(Passage shown)

Kirsty made a delicious fresh lunch from locally grown food, much of which is grown in the Penpont walled garden. Lunch was a time to reflect on the morning’s whittling and to share stories of what it was like to work in each person’s particular workplace. After lunch, our psychotherapist, Mark Vernon, led people on a fantastic labyrinth walk, during which each person was encouraged to set an intention and to hold this in mind while meditatively wending their way to the end of the course. In the afternoon, the group graduated from their ‘nothing sticks’ to carving spoons. Barn had brought several large sections of an alder tree, which he deftly cleaved into billets and with his axe, shaped these still further into spoon blanks. The group then set to work, whittling away, until one by one they looked up beaming, having completed their spoons.
There was a chance to participate in an extended movement and mind session with our yoga instructor Lucy, to spend time with Mark 1:1, or to continue whittling. The day closed with a group reflection, which was led by Mark with a short thought piece on suffering. The weariness and fatigue facing the group came through in a range of stories, each reflecting the chronic and excessive stress that comes from routinely having to meet a set of demands without sufficient personal or organisational resources. But a sense of camaraderie also emerged with the mutual recognition of each other’s stories, and perhaps also a tentative sense of pride in the essential life-giving work to which they had committed their working lives.
Our objectives for the day were for the group to relax and have fun, to learn a new skill, and to learn something about themselves, perhaps even a life-giving habit, which would help to sustain them and their colleagues back at work. There was unanimous agreement that even in this relatively short period of time, people had experienced rest and relaxation and had, in some cases rekindled a sense of meaning and purpose in their work, and for others, had been reminded that their shared stories were symbolic of the solidarity that should come from sharing the same professional tasks. Interestingly, much of the feedback we have received resonates with the ABC of core work needs, central to wellbeing and motivation, and described in the Caring for doctors, caring for patients report by Professor Michael West and Dame Denise Coia in 2018:
We have had opportunities now to work with different specialities and with staff of differing levels of experience in the NHS, but also with senior NHS leaders. We are taking valuable lessons from these encounters and hope very much that the Fathom Trust can continue to make a valuable contribution towards more effective, creative, and caring workplace and leadership cultures.
“The Fathom Trust is an organisation to watch. They are offering creative and thoughtful approaches to personal development and organisational growth that appeal to the whole person. This is what so many of us need after the trials of the last eighteen months. “
"I found it an excellent way to meet colleagues and hope to stay connected. I have learned to take a step back and not to be impulsive, to be deliberate, which I think will help me in high pressured environments".
"I can't remember ever feeling this relaxed and I have been surprised by how well we've got to know each other in such a short time. Having the shared focus of learning a craft together has enabled us to get be at ease with each other."

(End Passage shown)

Directions - From the account of the Fathom Trust day above, return the part that begins with "There was a" and ends with "their working lives.", copied word for word.

(Supplied entries)

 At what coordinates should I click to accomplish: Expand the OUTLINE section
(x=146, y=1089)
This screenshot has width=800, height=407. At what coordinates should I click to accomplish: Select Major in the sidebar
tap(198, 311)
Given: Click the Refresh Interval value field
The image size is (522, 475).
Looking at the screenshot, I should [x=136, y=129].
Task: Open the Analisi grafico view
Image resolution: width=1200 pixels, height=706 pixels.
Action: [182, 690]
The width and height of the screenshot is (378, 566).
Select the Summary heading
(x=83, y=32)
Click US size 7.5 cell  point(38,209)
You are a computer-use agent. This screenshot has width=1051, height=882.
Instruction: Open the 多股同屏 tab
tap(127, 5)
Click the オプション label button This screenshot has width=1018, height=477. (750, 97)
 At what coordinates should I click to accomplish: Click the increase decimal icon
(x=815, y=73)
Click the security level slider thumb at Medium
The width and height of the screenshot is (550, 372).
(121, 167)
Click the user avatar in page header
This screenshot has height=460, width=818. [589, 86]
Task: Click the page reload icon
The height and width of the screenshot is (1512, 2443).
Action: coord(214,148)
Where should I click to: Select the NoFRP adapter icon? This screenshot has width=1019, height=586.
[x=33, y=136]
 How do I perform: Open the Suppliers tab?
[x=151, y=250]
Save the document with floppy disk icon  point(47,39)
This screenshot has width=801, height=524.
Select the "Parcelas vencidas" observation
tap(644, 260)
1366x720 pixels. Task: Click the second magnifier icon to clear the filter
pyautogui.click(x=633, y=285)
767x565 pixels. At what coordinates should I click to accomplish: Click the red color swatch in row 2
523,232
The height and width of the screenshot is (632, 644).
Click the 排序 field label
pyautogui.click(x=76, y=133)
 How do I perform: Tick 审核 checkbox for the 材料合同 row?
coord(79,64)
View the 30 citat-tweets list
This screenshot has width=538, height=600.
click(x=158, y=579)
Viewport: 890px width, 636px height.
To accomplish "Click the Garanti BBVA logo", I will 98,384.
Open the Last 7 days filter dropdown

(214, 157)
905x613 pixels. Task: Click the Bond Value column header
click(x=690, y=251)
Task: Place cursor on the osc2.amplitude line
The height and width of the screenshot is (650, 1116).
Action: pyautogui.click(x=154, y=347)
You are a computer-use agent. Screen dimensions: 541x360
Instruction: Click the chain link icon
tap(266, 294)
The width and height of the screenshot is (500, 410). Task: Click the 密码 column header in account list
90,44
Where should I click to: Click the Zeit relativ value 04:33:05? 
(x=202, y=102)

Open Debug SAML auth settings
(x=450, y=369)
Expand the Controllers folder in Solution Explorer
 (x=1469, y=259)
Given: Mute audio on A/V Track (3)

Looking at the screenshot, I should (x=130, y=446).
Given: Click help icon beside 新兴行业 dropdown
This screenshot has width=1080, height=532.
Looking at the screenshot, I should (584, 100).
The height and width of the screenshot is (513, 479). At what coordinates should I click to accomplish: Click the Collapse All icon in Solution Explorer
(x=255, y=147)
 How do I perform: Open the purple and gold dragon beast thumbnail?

(End Supplied entries)

Task answer -
There was a chance to participate in an extended movement and mind session with our yoga instructor Lucy, to spend time with Mark 1:1, or to continue whittling. The day closed with a group reflection, which was led by Mark with a short thought piece on suffering. The weariness and fatigue facing the group came through in a range of stories, each reflecting the chronic and excessive stress that comes from routinely having to meet a set of demands without sufficient personal or organisational resources. But a sense of camaraderie also emerged with the mutual recognition of each other’s stories, and perhaps also a tentative sense of pride in the essential life-giving work to which they had committed their working lives.